Harold Holzer - Email interview transcript
Renowned Lincoln and Civil War-era politics author, lecturer, TV guest, chairman of The Lincoln Bicentennial Foundation, appointed Co-Chairman of U.S. Abraham Lincoln Bicentennial Commission by President Clinton in 2000 (served until 2010), awarded National Humanities Medal in 2008 by President Bush, Hertog Fellow at The New-York Historical Society
-Why was the Election of 1860 a turning point in American history?
In 1860, Americans essentially decided between extending slavery—and the slave power—or restricting it to the states where it already existed, and placing it, as Lincoln and other Republicans put it, on the “course of ultimate extinction.” It was a watershed moment for America—a future tilting toward freedom, or slavery. The North knew it, and so did the South—hence their haste to secede after the Republicans won.
-What caused the increase in sectionalism leading up to the election?
-What's the key reason why the Democratic Party split in 1860?
Slavery! Stephen A. Douglas’ idea of “popular sovereignty”—meaning that white voters in new western states could vote to accept or ban slavery for themselves, was hated by the Free Soil people; but it was equally hated by Southerners, who didn’t want ANY restrictions on where slavery could spread.

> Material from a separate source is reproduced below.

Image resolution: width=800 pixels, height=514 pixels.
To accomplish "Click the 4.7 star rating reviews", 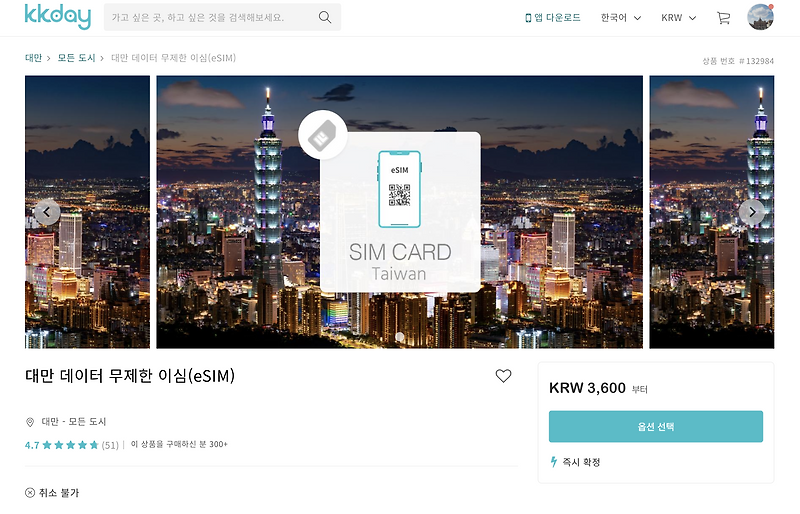I will [71, 445].
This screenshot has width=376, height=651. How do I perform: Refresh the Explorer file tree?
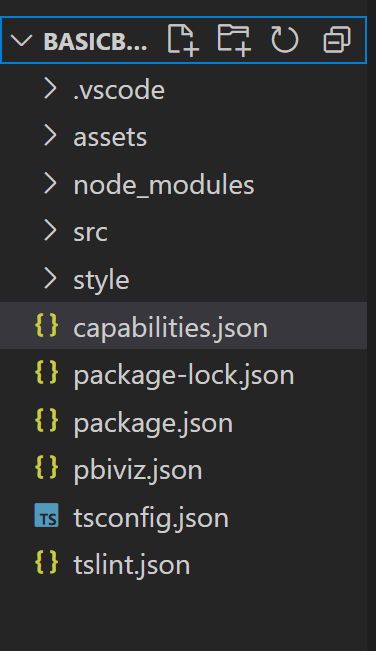tap(285, 40)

So when Douglas emerged as the likely nominee of the Democrats, the convention deadlocked, and later, southern delegates peeled away and named their own candidate.
-If the Democrats had united behind one candidate, would Lincoln have won the election?
This is a tough one. If you go county by county, district by district, Lincoln would still have won the free states and thus, the election. But such purely mathematic accounts don’t take into account the momentum of campaigns. I personally think he would have lost. Others disagree.
-How much of an underdog was Lincoln going into the Republican convention in Chicago?
Lincoln was a real underdog—maybe 5th in line. But his strategy was to offend no one, criticize no other candidate, and lie low as everyone’s second choice. So on the first ballot, when he came in second and Seward did not have enough votes to go over the top on either that or the next ballot, the campaign steamrolled to Lincoln. The others were never factors.
-How was Lincoln able to defeat so many solid candidates in the Republican field?
Conventions in those days were hard to figure. No primaries, no long run-up to the vote (weeks, not years), and lots of deal making on the floor. It’s entirely possible, as legend holds, that Lincoln’s managers (he wasn’t there!) gave away Cabinet spots to Ohio and Pennsylvania in return for 2nd and 3rd ballot support.
-Would any Republican candidates other than Lincoln have been able to win the general election?
Yes, I think Seward would probably have won too as long as the Dems split; if not, then no—but then again, I’m not certain Lincoln would have beaten a united Democratic party either
-Would secession have occurred with one of the Republican candidates besides Lincoln as President-elect? Would any of them have done a better job of calming down the South than Lincoln did by not saying anything?
I think the only Republican who could have calmed the South any better than Lincoln did was Bates, who was a real conservative, and a Southerner (Missouri). Lincoln tried calming the waters, too, but the secessionists wouldn’t believe him. Seward flirted with the idea of compromise before the inauguration more earnestly than Lincoln, and he was prepared to make slavery almost permanent in return for unity, but he was so toxic to the slave power that he could never have managed such a compromise had he, not Lincoln, been elected (Good question!).
-Was it realistic for Lincoln to talk about trying to keep the Union together during the campaign?
Well, he didn’t talk about anything during the campaign—he was just as silent after the nomination as he was during the interregnum known as the great secession winter—but people knew where he stood: the Union was almost sacred to him.